I knocked together a simple wooden box to hold the controller and the SSR, and a Perspex cover to hold the inner pot in position and prevent the water in the outer bath evaporating away. The light blue gaskets are made from two-part mouldable silicone rubber. The inner pot is a 0.25 litre Stewart Sealfresh screw-top food container. I have several of them and I cut a brush-sized hole in one of the lids to reduce the rate at which water evaporates from the glue in the pot.
I also made several glue brushes in various sizes by whittling the handles from green wood and binding hog bristles to them with string.

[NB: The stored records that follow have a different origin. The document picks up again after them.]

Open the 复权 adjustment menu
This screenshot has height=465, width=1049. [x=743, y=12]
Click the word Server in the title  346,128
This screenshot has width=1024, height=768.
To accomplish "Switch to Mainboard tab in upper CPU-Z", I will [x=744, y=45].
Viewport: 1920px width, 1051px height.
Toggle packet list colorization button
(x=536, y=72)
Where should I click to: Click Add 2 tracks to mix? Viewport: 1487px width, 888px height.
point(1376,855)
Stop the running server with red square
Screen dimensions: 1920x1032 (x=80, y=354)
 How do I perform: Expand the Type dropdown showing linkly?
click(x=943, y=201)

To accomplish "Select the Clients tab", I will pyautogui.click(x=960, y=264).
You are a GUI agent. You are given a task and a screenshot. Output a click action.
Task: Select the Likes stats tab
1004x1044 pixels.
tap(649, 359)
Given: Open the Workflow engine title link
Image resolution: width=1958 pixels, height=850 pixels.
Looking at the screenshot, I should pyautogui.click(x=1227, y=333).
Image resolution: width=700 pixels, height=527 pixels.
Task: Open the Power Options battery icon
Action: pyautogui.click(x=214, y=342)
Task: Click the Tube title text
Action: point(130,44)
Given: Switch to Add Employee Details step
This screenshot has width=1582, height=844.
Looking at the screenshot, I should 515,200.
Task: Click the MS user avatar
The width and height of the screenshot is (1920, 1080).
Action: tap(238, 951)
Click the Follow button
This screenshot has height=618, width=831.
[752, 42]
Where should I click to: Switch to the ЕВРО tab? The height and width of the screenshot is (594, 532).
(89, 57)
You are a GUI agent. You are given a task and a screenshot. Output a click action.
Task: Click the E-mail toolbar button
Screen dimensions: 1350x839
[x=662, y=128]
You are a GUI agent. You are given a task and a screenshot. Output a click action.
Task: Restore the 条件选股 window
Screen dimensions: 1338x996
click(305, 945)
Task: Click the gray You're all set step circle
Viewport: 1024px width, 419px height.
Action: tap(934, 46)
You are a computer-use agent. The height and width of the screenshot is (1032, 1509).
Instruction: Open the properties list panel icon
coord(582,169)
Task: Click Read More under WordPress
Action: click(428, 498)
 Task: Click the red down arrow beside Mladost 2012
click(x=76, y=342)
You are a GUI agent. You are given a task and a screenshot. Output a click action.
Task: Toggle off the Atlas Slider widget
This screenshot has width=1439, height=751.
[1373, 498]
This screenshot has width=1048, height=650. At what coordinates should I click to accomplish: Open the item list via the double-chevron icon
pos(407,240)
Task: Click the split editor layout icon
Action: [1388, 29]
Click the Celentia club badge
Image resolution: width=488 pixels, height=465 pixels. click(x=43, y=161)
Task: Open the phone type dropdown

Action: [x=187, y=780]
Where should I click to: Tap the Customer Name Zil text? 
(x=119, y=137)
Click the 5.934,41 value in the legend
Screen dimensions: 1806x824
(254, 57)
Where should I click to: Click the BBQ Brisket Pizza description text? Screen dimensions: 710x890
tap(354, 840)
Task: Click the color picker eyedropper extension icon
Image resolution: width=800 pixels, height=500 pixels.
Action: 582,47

The smallest brush I made by boiling the end of the stick in water for five minutes, then smashing the fibres apart with a hammer:
It was my birthday recently, plus I had just been paid for one of my first commissions since I started Holden Concertinas, so I decided to treat myself to something a bit special. A new, high-quality hand tool that will be useful throughout my career as a concertina maker. After a lot of thought I settled on the Lie Nielsen 101 block plane.
It is very loosely based on the Stanley 101, which was apparently originally intended as a child’s toy but proved popular with modelmakers and was widely copied by other manufacturers. It features several improvements that elevate it to the level of a professional tool: a heavy, accurately machined, cast bronze body, fine screw adjustment for depth of cut, and a thick blade made from A2 steel. I normally prefer to save money by buying vintage tools and refurbishing them, but I think this is one case where the modern version really is a lot better (though if I’d had the option, I’d probably have chosen an O1 blade rather than A2 because it takes a slightly finer edge and is easier to sharpen).
Lie Nielsen advertise it as a violin maker’s plane, though I don’t think there is anything about it that makes it especially well-suited for the tasks involved in violin-making. It’s really just a very small, well made block plane. I can see it being useful for many kinds of small-scale woodworking: model boats, doll’s houses, jewellery boxes, musical instruments, etc.
My one complaint with it is that the blade was dull out of the box. The back and bevel appeared to have been surface-ground and perhaps quickly swiped across a medium grit diamond stone. The surface finish was relatively rough and unpolished, and there was a slight burr at the edge. It would cut if you forced it through the wood but it wasn’t a nice experience. I know people have different standards with regards to tool sharpness and my standards are fairly high, but I wonder how many hand-tool beginners buy a high-end tool like this with the expectation that it is going to work really well straight away. They will have a disappointing first experience of the product because it is basically horrible to use until you have learned how to sharpen the blade. Particularly since the instruction leaflet claims, “The blade comes ready to use. Slight additional honing will increase performance.” Really. It’s a bit like a high-end car maker like Mercedes selling a new car with an empty petrol tank and claiming, “The vehicle comes ready to use. The addition of fuel will increase performance.”
There is an interesting parallel between Lie Nielsen’s business model and my own. Most of LN’s tools are basically copies of vintage tools invented by Stanley and others with slight improvements to the design, improved materials, and modern manufacturing methods. The tools aren’t cheap but they are well-made (apart from the dull blade thing) and highly desirable, and as a result their business seems to be very successful.